Runge-Kutta method to numerically solve a second order non-linear differential equation - Octave

Question

So I have this analytically unsolvable non-linear second order differential equation:

x''=(-1/x)((x')²+gx-gh+ax')

to which I've been trying to apply the Runge-Kutta method in Octave for a while without getting good results.

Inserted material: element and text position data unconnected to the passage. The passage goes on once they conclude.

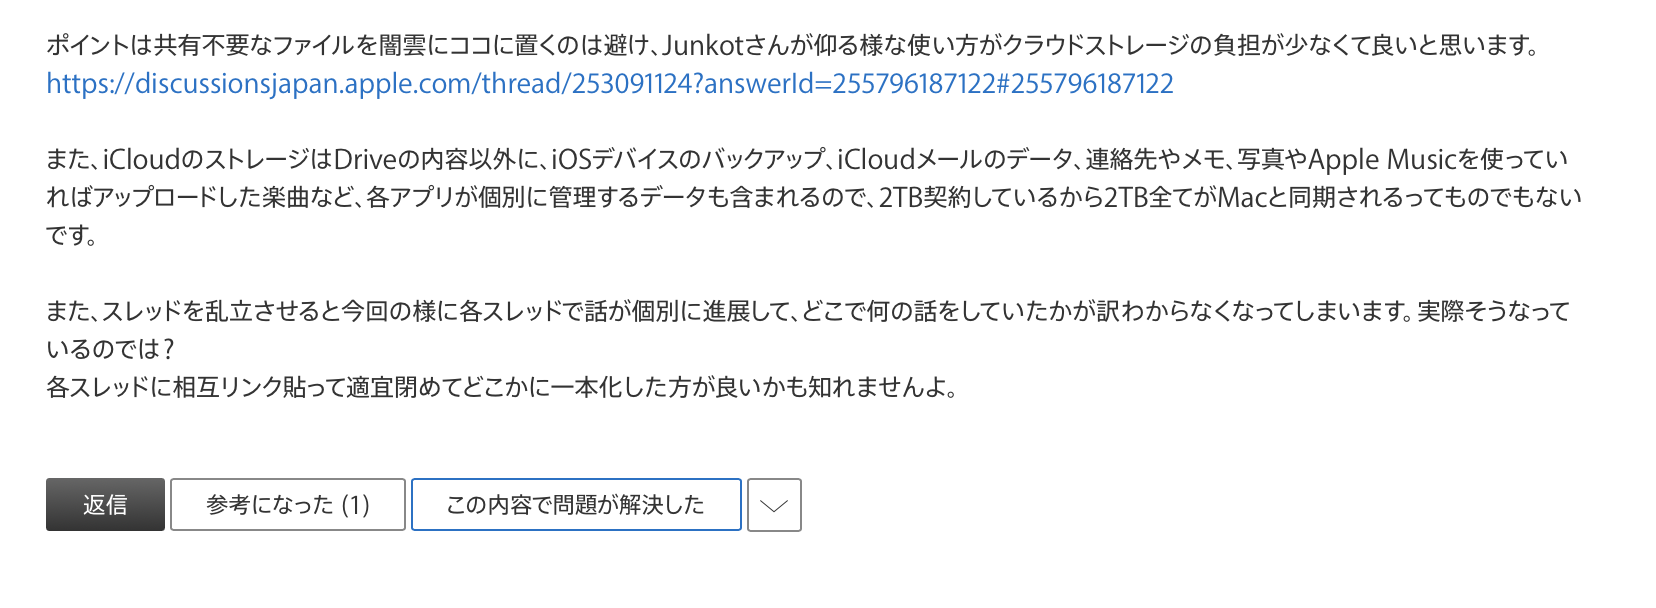The height and width of the screenshot is (608, 1656).
Task: Open the discussionsjapan.apple.com thread link
Action: pos(610,84)
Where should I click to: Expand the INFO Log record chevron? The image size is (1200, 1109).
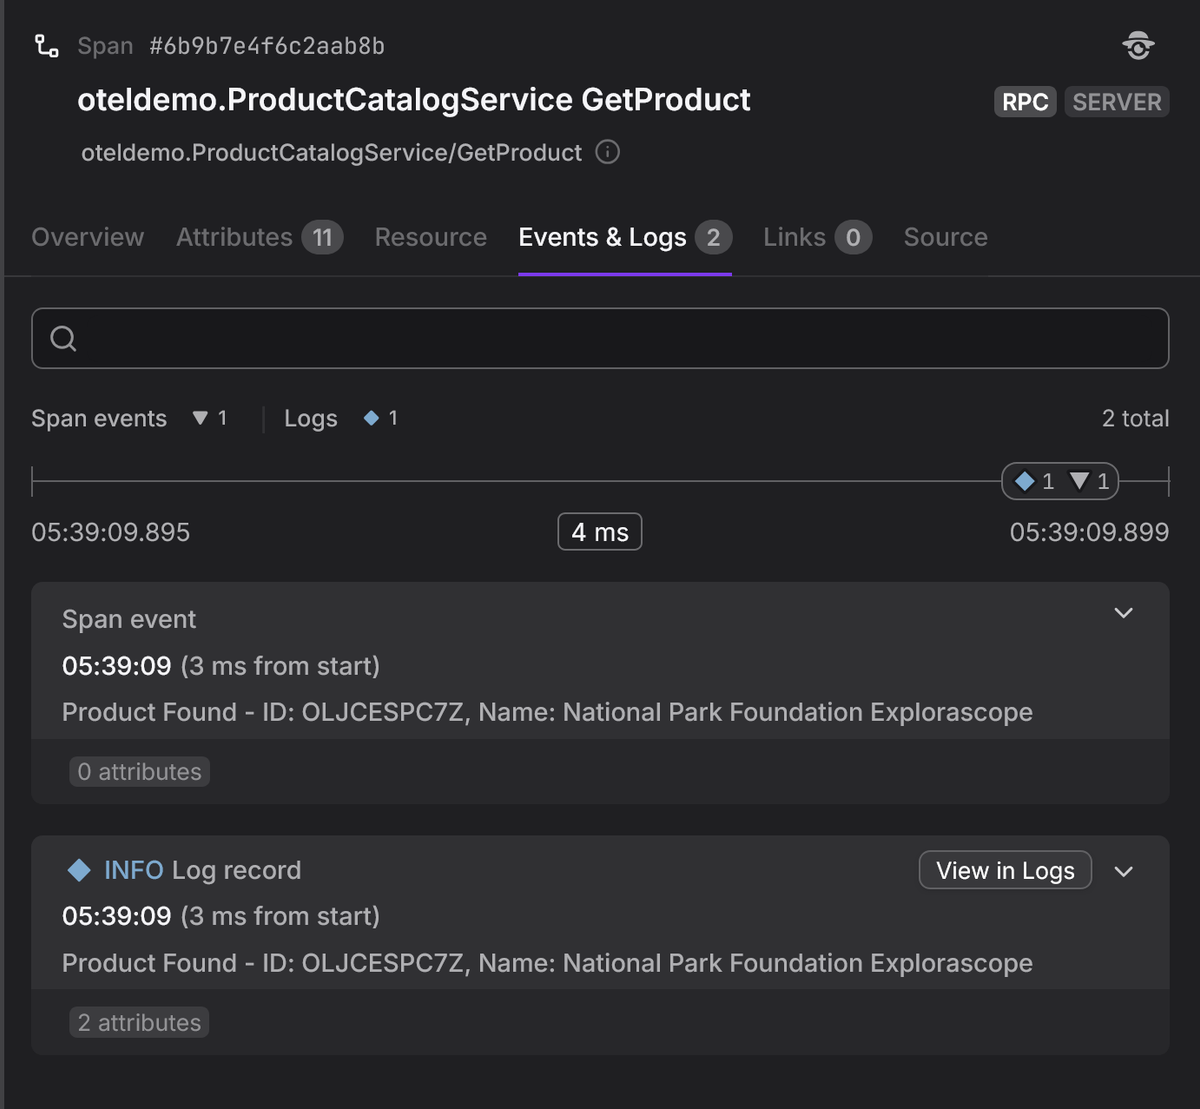coord(1123,871)
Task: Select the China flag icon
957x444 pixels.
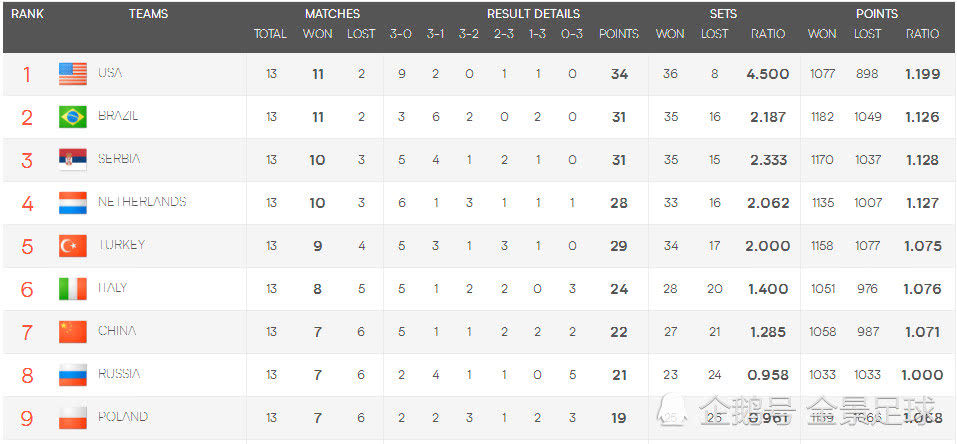Action: (73, 332)
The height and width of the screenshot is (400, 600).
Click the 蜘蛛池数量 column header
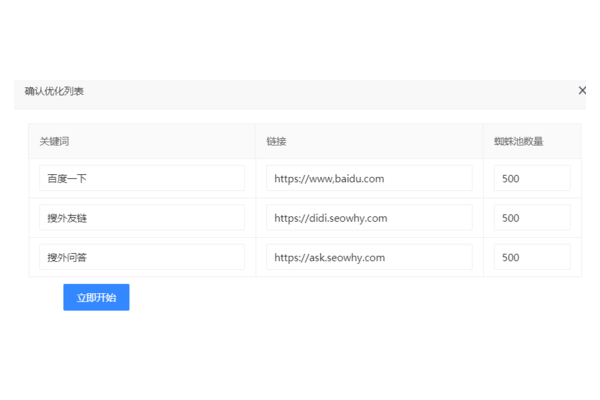click(518, 142)
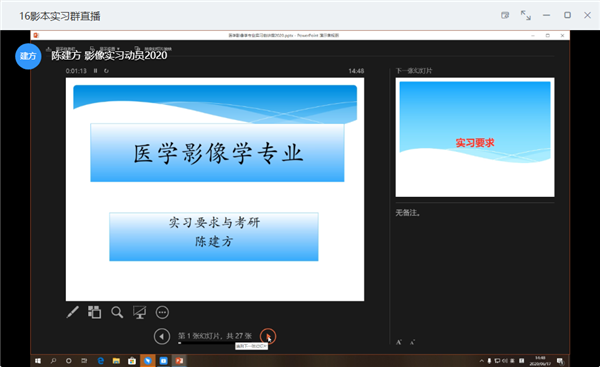Open the display settings dropdown in presenter toolbar

[105, 49]
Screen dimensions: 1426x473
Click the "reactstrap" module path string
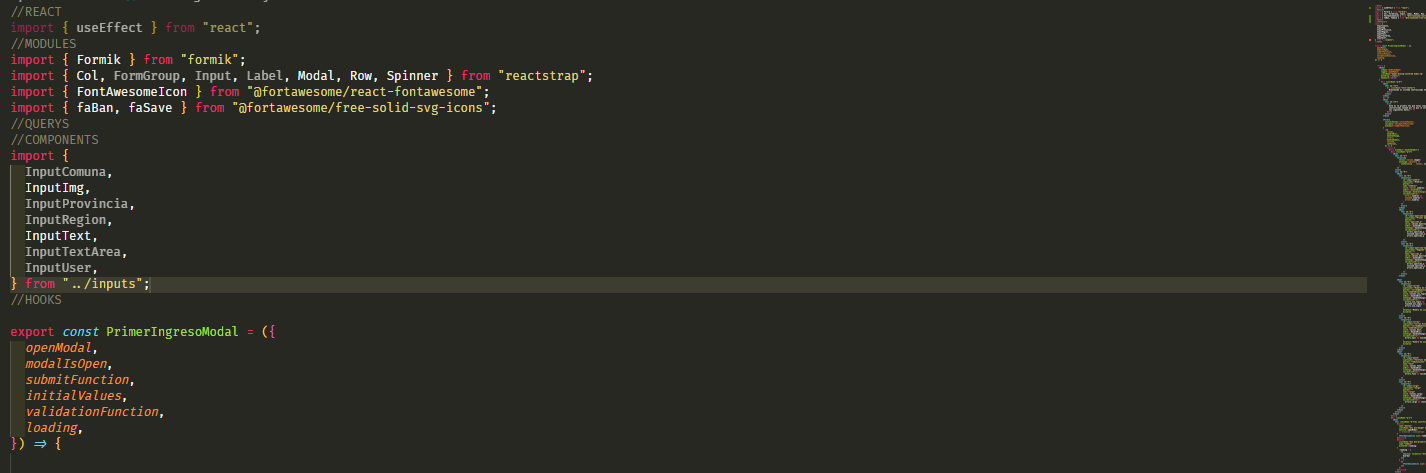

This is the code I've been using:

graphics_toolkit('gnuplot')

to=0
tf=2.8
N=150
dt=[tf-to]/N

b=2.65
g=9.81
h=0.07

y(1)=0.015
z(1)=0
t(1)=to
for i=1:N-1
  y(i+1)= y(i) - dt.*z(i)
  z(i+1)= z(i) - dt.*[z(i).**2 + g.*y(i) - g.*h + b.*z(i)]./y(i)
  t(i+1)= t(i) + dt
endfor

plot(y,t)
title=('Numerical solution')
xlabel=('Time')
ylabel=('Position')

Frankly, I'm unable to tell where the issue is, maybe there's something about the method I'm not getting, or maybe is my code missing something important.

Thanks for your time and attention.

Answer 1

The realization of

y' = z

in the Euler method is

  y(i+1)= y(i) + dt.*z(i)

note the addition instead of the subtraction.